AUSTIN, Texas — Tesla appears to be building a new layer of access control for Full Self-Driving, one that would use the in-car cabin camera to confirm who is behind the wheel before the system will turn on. Code uncovered in the company's latest iOS app update describes a driver-identity check that blocks FSD and surfaces a failure message when the face in the seat does not match an authorized profile.
The findings come from a decompile of Tesla app version 4.58.5, built June 27, surfaced by an account that tracks new releases of the Tesla and Robotaxi apps.

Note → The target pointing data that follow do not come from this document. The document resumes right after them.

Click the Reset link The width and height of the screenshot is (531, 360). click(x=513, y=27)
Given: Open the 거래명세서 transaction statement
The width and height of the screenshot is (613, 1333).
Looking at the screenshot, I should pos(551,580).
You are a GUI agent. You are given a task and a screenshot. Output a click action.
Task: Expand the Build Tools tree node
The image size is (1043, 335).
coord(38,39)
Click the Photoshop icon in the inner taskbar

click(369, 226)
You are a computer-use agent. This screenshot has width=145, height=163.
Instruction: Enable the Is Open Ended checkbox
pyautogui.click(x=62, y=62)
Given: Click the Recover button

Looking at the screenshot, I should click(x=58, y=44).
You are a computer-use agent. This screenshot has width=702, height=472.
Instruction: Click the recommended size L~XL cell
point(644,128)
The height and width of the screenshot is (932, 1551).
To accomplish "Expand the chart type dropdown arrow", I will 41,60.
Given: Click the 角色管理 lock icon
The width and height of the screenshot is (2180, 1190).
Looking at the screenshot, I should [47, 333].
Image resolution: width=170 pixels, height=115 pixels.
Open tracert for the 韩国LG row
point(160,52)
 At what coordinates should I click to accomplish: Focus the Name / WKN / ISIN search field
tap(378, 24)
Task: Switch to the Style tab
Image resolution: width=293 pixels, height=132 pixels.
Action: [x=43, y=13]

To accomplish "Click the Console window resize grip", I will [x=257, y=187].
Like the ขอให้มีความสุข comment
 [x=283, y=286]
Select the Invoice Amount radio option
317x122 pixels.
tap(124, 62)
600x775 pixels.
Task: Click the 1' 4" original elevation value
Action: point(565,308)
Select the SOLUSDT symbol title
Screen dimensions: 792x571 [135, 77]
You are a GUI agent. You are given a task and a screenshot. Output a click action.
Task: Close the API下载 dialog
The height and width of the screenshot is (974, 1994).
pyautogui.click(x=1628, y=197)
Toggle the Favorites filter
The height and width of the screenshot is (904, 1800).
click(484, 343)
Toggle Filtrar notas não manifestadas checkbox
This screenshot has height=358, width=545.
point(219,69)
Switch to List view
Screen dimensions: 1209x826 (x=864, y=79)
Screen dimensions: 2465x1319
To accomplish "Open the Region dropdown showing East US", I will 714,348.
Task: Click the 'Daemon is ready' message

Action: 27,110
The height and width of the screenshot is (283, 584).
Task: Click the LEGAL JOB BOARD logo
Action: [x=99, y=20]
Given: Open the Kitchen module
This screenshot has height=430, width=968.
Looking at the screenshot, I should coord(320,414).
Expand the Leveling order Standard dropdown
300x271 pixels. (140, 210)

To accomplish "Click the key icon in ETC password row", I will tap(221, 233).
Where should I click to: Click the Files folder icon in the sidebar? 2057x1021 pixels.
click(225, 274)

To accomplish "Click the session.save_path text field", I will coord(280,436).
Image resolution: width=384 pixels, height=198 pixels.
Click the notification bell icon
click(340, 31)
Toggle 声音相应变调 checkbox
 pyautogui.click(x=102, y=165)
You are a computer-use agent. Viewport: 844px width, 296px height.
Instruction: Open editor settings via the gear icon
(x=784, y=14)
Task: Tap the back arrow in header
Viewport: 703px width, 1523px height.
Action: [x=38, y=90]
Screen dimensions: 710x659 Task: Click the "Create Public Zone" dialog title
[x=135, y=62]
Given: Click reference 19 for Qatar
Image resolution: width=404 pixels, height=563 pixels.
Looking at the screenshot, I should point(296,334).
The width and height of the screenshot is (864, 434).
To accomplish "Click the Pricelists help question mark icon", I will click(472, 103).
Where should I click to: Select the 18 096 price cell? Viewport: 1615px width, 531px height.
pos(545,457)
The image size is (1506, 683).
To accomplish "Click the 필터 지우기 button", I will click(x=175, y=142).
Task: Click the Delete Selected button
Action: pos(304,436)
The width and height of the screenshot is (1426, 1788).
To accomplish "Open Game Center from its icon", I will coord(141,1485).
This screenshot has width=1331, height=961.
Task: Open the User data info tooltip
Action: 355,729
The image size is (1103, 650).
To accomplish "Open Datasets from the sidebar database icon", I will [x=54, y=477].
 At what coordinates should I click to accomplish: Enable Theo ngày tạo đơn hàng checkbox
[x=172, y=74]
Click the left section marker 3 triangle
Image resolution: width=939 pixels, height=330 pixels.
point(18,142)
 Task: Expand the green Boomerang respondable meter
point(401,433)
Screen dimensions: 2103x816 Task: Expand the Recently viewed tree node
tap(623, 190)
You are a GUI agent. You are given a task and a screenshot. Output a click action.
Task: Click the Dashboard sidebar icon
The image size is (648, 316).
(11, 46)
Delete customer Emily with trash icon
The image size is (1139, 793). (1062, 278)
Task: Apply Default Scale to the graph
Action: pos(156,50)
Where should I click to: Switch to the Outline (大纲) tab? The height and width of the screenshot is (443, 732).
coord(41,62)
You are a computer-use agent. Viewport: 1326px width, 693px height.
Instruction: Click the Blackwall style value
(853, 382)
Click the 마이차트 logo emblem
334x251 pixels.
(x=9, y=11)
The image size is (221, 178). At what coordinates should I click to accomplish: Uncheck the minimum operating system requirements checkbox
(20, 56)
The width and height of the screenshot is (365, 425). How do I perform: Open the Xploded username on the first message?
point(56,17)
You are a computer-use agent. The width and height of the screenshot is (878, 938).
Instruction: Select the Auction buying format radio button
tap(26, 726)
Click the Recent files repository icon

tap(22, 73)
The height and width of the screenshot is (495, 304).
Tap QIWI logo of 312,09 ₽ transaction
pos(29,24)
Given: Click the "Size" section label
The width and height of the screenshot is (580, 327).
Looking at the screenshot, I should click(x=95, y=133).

Two strings stand out: fsdIdentityCheckFailedTitle and showFsdIdentityCheckFailedDialog. Together they sketch a flow in which the cabin camera performs an identity check and, on a mismatch, refuses to engage FSD and throws an error dialog to the phone.
From Attention Monitoring To Identity Gate
This would not come out of nowhere. Tesla first activated cabin-camera driver monitoring in 2021 and has steadily expanded what the camera watches for, from drowsiness to eye and head position. Since FSD v12.4 in 2024, the camera above the rearview mirror has been the primary attention monitor, tracking a driver's face and eyes rather than leaning on steering-wheel torque. That same hardware now underpins a growing share of Tesla's autonomy stack, which recently passed 10 million vehicles in its self-driving fleet.
An identity check is a different job than an attention check. Attention monitoring asks whether the driver is watching the road. Identity verification asks whether this specific person is allowed to switch the system on at all, a permission gate rather than a safety nag. As Electrek noted in its report on the app code, that distinction is what makes the feature notable.